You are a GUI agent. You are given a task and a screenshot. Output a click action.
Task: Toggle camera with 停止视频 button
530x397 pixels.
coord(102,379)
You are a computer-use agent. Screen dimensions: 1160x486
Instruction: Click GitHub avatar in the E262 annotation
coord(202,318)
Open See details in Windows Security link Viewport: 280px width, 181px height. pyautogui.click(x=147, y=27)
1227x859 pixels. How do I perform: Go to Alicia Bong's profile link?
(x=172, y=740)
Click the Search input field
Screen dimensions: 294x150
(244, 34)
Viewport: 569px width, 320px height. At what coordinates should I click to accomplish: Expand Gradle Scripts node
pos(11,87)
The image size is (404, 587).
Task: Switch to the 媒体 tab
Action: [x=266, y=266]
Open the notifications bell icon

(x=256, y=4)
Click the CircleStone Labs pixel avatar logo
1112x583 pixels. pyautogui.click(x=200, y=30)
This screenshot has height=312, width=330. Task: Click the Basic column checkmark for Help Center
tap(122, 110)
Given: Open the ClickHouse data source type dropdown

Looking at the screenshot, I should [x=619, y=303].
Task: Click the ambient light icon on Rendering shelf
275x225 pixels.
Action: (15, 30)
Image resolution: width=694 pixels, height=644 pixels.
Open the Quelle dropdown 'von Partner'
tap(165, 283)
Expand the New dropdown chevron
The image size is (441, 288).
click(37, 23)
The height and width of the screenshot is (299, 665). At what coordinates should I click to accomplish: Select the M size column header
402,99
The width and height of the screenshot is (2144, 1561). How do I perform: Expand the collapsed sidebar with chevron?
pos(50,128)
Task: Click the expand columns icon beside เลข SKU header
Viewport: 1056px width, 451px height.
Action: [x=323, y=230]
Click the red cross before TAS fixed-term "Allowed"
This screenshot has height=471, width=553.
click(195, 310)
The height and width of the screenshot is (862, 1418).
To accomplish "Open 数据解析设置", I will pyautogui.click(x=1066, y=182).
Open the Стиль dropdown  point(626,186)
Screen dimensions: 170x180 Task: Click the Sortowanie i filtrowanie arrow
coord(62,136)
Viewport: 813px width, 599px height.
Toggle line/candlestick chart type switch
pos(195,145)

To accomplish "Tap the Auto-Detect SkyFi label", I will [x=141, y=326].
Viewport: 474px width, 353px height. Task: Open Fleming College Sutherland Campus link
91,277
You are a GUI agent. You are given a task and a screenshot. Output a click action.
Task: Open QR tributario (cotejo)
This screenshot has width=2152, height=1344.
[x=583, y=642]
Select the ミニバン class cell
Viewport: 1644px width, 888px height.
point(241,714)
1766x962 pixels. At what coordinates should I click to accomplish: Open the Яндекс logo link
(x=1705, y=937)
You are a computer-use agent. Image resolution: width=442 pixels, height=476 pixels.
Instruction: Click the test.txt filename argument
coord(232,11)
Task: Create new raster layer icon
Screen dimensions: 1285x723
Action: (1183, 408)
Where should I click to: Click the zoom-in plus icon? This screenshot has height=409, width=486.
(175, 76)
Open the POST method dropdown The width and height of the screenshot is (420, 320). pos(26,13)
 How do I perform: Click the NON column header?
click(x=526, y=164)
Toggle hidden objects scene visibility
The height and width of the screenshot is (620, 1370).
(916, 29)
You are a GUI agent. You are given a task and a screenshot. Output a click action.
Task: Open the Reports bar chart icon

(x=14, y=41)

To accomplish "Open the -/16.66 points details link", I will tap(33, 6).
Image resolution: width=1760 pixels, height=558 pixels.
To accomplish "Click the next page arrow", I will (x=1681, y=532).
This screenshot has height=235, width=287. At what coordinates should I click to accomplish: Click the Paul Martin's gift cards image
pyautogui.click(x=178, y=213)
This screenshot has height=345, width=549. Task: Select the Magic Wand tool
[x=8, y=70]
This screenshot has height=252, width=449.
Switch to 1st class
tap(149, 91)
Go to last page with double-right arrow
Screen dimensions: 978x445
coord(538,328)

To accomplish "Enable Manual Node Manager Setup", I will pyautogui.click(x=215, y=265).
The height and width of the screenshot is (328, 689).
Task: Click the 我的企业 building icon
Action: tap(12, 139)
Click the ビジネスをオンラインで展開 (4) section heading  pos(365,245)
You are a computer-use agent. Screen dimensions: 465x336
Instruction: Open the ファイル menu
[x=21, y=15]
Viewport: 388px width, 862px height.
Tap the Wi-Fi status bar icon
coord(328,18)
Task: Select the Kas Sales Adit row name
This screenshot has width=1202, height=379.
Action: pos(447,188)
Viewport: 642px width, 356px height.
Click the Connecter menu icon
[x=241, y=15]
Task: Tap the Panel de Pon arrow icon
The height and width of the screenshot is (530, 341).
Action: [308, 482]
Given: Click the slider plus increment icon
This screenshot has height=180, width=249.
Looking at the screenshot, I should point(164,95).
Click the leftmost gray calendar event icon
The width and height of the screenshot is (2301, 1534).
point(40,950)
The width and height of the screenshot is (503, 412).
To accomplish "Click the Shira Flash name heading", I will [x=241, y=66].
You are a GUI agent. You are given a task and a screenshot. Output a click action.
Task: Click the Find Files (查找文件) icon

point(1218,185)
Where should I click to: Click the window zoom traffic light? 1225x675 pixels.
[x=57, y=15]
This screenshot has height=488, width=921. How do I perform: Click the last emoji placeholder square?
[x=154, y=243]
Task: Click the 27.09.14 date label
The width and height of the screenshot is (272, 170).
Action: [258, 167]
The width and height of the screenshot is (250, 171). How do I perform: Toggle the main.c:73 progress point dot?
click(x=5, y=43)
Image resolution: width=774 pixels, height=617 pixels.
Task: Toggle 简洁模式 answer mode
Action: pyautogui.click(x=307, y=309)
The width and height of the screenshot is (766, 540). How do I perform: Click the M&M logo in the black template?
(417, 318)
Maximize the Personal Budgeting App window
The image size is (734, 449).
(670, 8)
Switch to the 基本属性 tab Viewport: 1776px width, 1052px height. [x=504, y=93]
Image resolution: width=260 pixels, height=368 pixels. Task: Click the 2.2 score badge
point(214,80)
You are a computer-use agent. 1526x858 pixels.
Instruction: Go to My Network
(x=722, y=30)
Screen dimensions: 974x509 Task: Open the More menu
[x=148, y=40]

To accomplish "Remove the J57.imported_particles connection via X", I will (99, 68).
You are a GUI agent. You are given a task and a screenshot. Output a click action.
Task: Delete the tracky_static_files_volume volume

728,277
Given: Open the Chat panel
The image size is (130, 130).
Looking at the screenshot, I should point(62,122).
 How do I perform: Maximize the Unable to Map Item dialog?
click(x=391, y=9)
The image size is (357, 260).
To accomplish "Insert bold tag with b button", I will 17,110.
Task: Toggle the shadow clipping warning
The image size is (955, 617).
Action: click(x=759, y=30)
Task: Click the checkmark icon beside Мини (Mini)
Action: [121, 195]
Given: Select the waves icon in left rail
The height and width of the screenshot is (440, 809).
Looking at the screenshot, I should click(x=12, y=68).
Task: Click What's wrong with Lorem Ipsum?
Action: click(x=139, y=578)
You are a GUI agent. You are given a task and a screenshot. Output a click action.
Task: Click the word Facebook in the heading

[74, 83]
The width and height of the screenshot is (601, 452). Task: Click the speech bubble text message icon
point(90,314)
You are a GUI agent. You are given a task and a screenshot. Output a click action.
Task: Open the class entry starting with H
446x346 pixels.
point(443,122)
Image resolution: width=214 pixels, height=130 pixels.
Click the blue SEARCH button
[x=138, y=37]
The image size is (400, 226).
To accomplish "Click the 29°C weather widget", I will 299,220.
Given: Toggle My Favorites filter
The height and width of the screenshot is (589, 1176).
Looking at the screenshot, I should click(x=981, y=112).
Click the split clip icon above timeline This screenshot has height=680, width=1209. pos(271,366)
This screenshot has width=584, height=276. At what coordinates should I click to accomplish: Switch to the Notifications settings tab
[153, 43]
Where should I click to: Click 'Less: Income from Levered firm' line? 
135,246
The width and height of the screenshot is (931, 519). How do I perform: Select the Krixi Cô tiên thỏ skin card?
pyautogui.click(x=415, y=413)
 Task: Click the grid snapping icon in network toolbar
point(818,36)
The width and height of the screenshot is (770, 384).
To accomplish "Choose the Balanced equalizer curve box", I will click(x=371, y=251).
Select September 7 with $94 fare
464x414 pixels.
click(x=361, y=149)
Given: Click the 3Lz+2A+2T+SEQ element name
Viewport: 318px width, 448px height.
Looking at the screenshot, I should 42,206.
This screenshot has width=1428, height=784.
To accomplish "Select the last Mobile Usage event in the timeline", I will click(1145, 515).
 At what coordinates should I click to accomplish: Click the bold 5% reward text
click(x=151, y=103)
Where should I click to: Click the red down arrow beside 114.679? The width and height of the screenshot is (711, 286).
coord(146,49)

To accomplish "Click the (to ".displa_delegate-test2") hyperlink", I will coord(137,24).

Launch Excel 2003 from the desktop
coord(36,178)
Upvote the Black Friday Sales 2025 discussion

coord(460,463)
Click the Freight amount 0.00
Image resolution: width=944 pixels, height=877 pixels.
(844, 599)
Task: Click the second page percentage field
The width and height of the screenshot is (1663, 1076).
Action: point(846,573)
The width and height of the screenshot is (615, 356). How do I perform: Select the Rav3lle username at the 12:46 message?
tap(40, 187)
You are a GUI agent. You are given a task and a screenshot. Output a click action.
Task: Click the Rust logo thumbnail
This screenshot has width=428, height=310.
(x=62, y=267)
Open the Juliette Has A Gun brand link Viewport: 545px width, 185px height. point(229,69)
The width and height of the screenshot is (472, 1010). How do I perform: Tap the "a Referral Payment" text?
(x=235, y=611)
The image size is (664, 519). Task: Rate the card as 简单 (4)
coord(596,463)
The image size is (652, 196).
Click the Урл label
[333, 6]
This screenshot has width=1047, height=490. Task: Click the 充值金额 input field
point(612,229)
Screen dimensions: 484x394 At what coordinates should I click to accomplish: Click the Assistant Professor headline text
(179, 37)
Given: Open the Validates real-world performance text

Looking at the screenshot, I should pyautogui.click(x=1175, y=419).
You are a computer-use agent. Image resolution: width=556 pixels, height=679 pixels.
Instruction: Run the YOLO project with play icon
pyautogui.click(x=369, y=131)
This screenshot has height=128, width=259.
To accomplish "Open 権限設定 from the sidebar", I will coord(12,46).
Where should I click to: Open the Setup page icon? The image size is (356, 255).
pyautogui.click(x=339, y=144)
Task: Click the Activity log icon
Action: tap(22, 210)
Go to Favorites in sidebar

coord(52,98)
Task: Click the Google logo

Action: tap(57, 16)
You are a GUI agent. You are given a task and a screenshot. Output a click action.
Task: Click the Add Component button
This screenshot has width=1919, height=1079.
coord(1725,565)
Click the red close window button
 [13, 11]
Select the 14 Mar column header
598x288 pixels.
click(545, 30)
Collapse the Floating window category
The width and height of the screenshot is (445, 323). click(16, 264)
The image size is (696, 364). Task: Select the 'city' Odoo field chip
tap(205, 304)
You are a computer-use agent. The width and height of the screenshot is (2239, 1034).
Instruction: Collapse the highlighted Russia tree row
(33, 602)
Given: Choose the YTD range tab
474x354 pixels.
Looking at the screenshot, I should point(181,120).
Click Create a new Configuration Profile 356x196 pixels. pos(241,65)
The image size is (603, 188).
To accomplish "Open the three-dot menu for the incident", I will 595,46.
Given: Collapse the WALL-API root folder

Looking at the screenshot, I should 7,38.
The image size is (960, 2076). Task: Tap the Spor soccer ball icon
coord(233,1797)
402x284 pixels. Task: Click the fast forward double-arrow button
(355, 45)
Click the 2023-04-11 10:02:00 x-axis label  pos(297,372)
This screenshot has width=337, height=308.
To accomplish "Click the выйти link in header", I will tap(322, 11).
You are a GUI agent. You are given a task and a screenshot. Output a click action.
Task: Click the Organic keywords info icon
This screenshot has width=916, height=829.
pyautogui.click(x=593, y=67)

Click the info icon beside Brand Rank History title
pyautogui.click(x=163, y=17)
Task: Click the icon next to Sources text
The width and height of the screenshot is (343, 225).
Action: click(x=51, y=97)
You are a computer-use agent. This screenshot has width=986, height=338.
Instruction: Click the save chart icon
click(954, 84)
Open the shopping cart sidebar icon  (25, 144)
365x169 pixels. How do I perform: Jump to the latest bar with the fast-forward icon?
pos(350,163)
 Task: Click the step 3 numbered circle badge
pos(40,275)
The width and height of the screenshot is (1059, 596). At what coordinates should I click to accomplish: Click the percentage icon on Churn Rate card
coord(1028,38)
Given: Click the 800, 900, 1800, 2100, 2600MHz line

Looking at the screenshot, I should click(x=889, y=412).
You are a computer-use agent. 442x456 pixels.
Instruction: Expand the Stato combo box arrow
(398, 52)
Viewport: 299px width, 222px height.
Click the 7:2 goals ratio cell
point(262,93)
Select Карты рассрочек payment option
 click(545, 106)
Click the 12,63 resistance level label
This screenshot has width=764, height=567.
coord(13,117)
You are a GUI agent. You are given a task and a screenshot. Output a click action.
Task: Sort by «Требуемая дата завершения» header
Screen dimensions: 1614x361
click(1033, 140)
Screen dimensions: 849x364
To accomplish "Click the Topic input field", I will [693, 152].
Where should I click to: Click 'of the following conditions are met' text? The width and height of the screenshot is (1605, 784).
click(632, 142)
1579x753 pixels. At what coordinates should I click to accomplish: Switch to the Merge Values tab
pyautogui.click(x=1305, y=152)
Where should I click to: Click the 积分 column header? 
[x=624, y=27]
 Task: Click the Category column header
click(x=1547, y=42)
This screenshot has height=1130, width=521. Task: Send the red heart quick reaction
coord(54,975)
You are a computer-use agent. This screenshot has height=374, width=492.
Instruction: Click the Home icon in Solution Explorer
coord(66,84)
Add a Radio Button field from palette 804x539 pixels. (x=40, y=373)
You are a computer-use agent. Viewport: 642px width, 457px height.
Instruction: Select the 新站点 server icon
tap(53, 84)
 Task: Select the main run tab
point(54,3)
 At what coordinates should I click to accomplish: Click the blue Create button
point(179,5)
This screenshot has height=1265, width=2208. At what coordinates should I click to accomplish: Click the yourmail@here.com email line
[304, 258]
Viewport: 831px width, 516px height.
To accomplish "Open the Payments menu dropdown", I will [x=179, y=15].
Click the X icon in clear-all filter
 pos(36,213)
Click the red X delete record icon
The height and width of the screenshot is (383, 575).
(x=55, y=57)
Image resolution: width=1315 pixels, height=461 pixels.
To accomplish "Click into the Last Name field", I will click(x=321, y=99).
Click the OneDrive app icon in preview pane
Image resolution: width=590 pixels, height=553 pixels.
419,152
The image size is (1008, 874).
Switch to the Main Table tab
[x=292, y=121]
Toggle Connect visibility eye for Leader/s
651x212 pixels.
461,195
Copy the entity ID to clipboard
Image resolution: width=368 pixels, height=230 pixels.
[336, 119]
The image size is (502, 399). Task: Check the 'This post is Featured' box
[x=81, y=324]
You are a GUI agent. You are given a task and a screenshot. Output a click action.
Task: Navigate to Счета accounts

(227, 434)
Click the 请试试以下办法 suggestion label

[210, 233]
....................
- _STATED TASK_: Reproduce the part that opens with the line containing "This screenshot has height=312, width=330." and closes with the line containing "Action: (15, 30)", changing "checkmark" to "check icon" and leaving everything else as it is.

- _REPLY_:
This screenshot has height=312, width=330. Task: Click the Basic column check icon for Help Center
tap(122, 110)
Given: Open the ClickHouse data source type dropdown

Looking at the screenshot, I should [x=619, y=303].
Task: Click the ambient light icon on Rendering shelf
275x225 pixels.
Action: (15, 30)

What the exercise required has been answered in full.